The acquisition will give TD, which has spent approximately $20 million over the last six years to build its U.S. Consumer bank, a platform for asset generation in the North American automotive lending market, enabling it to significantly grow its consumer loan portfolio. Earlier this year, TD bought Greenville, S.C.-based South Financial Group Inc. and three troubled Florida banks from the Federal Deposit Insurance Corp. to extend its footprint into the U.S. eastern seaboard from Maine to Florida. With this purchase of Chrysler Financial, TD now has more bank branches in the United States than in Canada.

In addition to the existing dealer relationships that TD has in Canada and in the U.S. marketplace, Chrysler Financial's dealer clients provide the company with access to one million customers. TD expects that the business could generate a return on invested capital of approximately 20 percent in three to four years, once it is operating at a steady run rate for target originations. 

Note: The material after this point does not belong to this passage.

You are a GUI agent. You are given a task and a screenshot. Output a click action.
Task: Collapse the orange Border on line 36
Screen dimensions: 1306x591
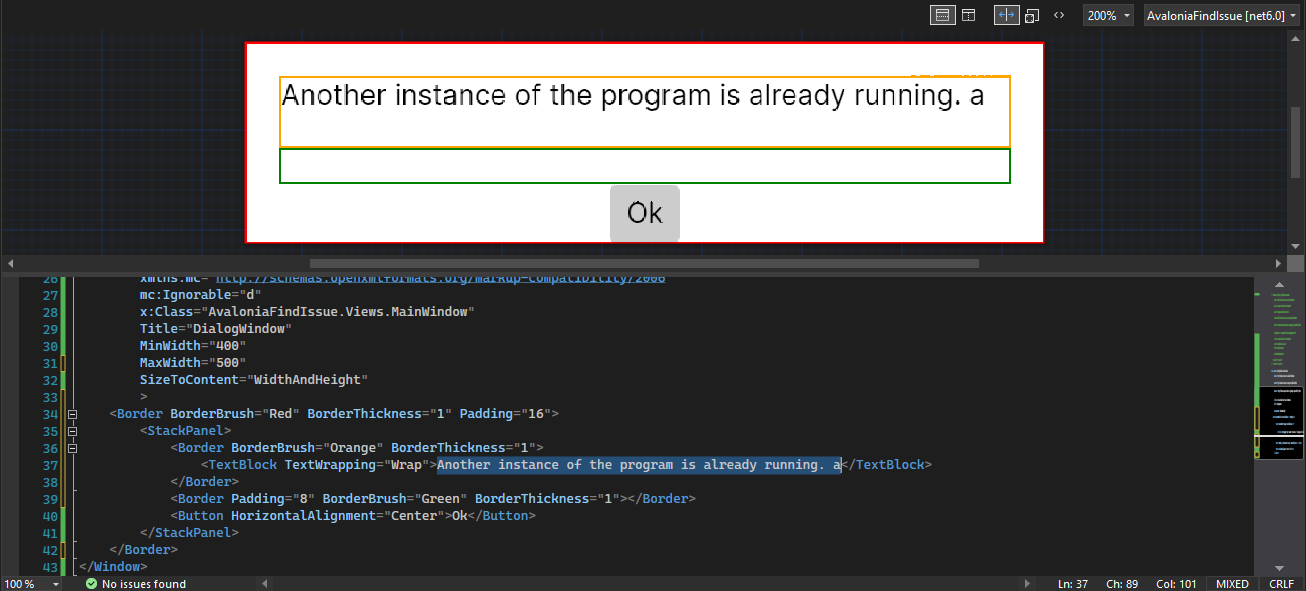[72, 446]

With about 1,850 employees in Canada and in the United States, Chrysler Financial has more than 45 years of operating experience in the consumer and commercial auto financing market. It is one of the largest auto financing firms in North America. In the United States, the automotive finance industry is the second largest non-mortgage consumer asset class after credit cards. It comprises about $650 to $700 billion in outstanding receivables and $350 to $400 billion in annual originations on a normalized basis.

Offering a hint at what segment Chrysler Financial will target, officials with TD said the former captive will focus on the prime market.

"Joining forces with TD will benefit both our customers and our dealer network," said Tom Gilman, CEO of Chrysler Financial. "Under Cerberus's ownership, Chrysler Financial has preserved its technology platform, retained top talent and maintained key capabilities. This transaction positions us for future growth with the financial strength of TD, one of the soundest, best capitalized and best managed banks in the world."

The acquisition is expected to close in the second quarter of TD's fiscal 2011, pending regulatory approvals and satisfaction of other customary closing conditions. Following the completion of the transaction, Chrysler Financial will continue to operate as a North American business that will be overseen by Tom Gilman and headquartered in Toronto.

TD officials said they expect to rebrand Chrysler Financial under the TD brand by spring 2011.

"This transaction takes our auto finance business to a new level and gives us access to a North American platform, top talent and systems and technology capable of processing over 2 million credit applications per year. The Chrysler Financial management team and sales force have a proven track record and extensive industry experience and will complement our existing lending expertise."